Außerdem plant die CSU-Politikerin mittelfristig weitere Erstaufnahmelager in den restlichen Regierungsbezirken, um der Überfüllung entgegenzuwirken. Auch Ministerpräsident Horst Seehofer (CSU) stellte inzwischen klar, dass Asylpolitik erste Priorität habe. Allein für 2014 rechnet Bayern mit 20.000 weiteren Asylbewerbern.
Kasernierte Flüchtlinge
Der Bayerische Flüchtlingsrat, stets harter Kritiker der Asylpolitik im CSU-regierten Freistaat, begrüßte die Initiativen aus dem Sozialministerium. Dennoch müssten auch das Innenministerium und die Ausländerbehörden nachziehen. Für viele Flüchtlinge sei die Situation immer noch entwürdigend, so der Flüchtlingsrat. Sehr lange andauernde Asylverfahren und Duldungsphasen sowie die zum Teil kasernenartigen Gemeinschaftsunterkünfte seien zermürbend und in manchen Fällen auch re-traumatisierend. Dadurch dass Bayern weiterhin auf der Residenzpflicht beharrt, würden Flüchtlinge auf Jahre hinaus an denselben Aufenthaltsort gebunden.
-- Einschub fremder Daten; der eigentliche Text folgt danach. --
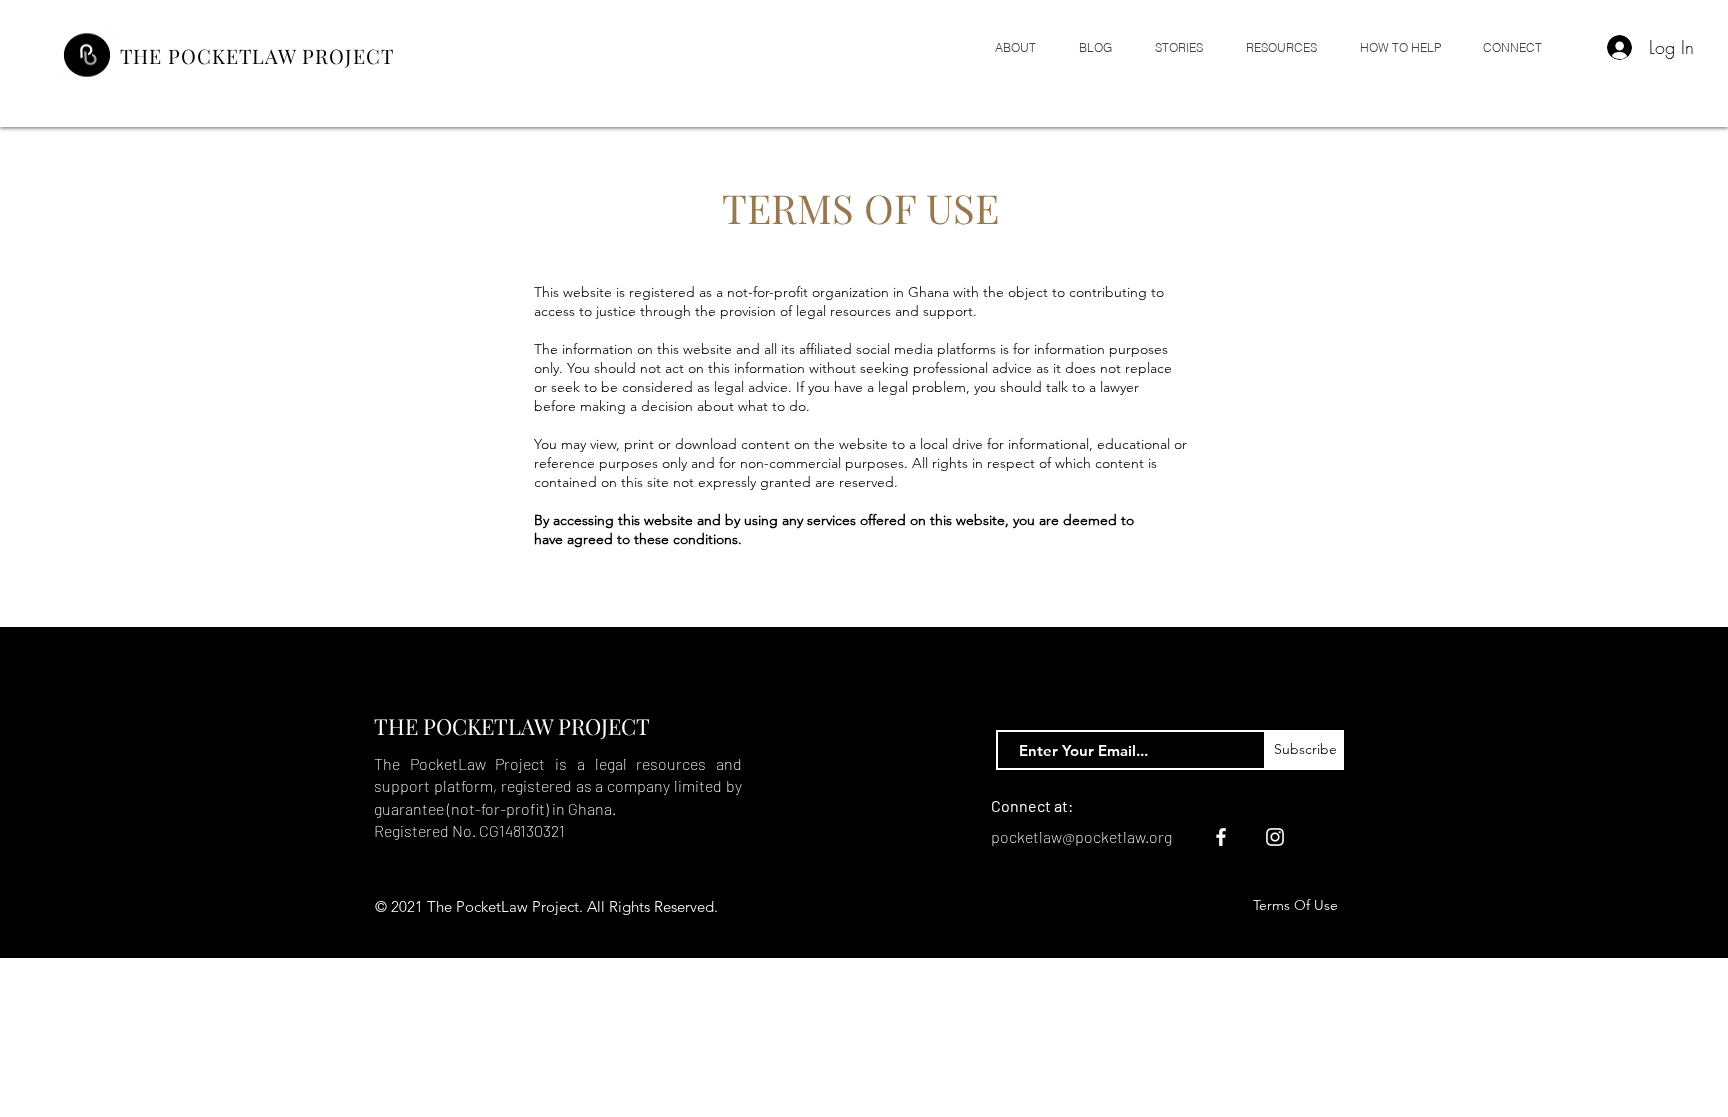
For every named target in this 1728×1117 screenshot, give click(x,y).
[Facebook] (1221, 837)
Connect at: (1032, 805)
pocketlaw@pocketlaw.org (1081, 836)
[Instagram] (1275, 837)
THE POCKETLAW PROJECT (257, 55)
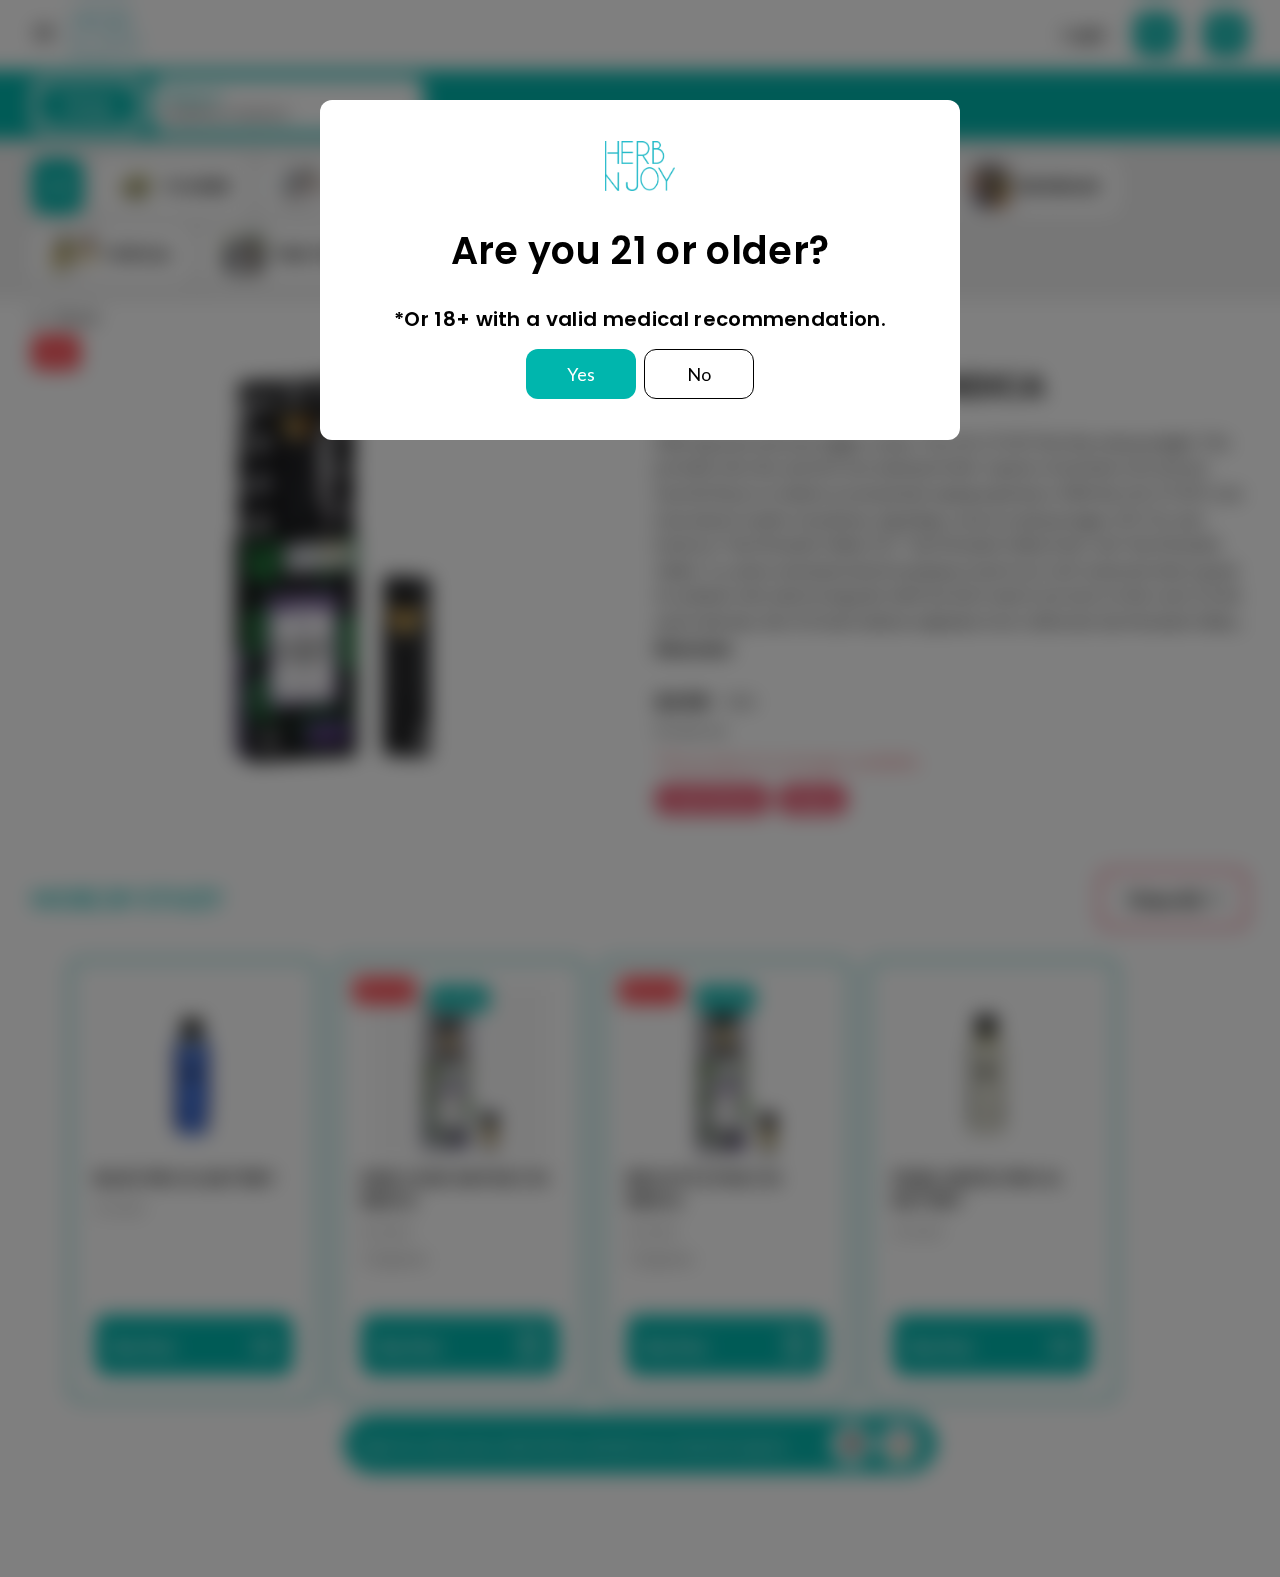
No (699, 374)
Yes (581, 374)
Außerdem würden sie bei Ankunft weder auf Folterspuren untersucht noch seien sie in Bayern in die allgemeine Gesundheitsversorgung eingebunden. Angesichts solcher Bedingungen sagte August Stich, Leiter der Tropenmedizin bei der missionsärztlichen Klinik in Würzburg, kürzlich im Bayerischen Rundfunk, ob eine "neue Willkommenskultur durch die behördlichen und administrativen Strukturen durchschlägt", bleibe abzuwarten.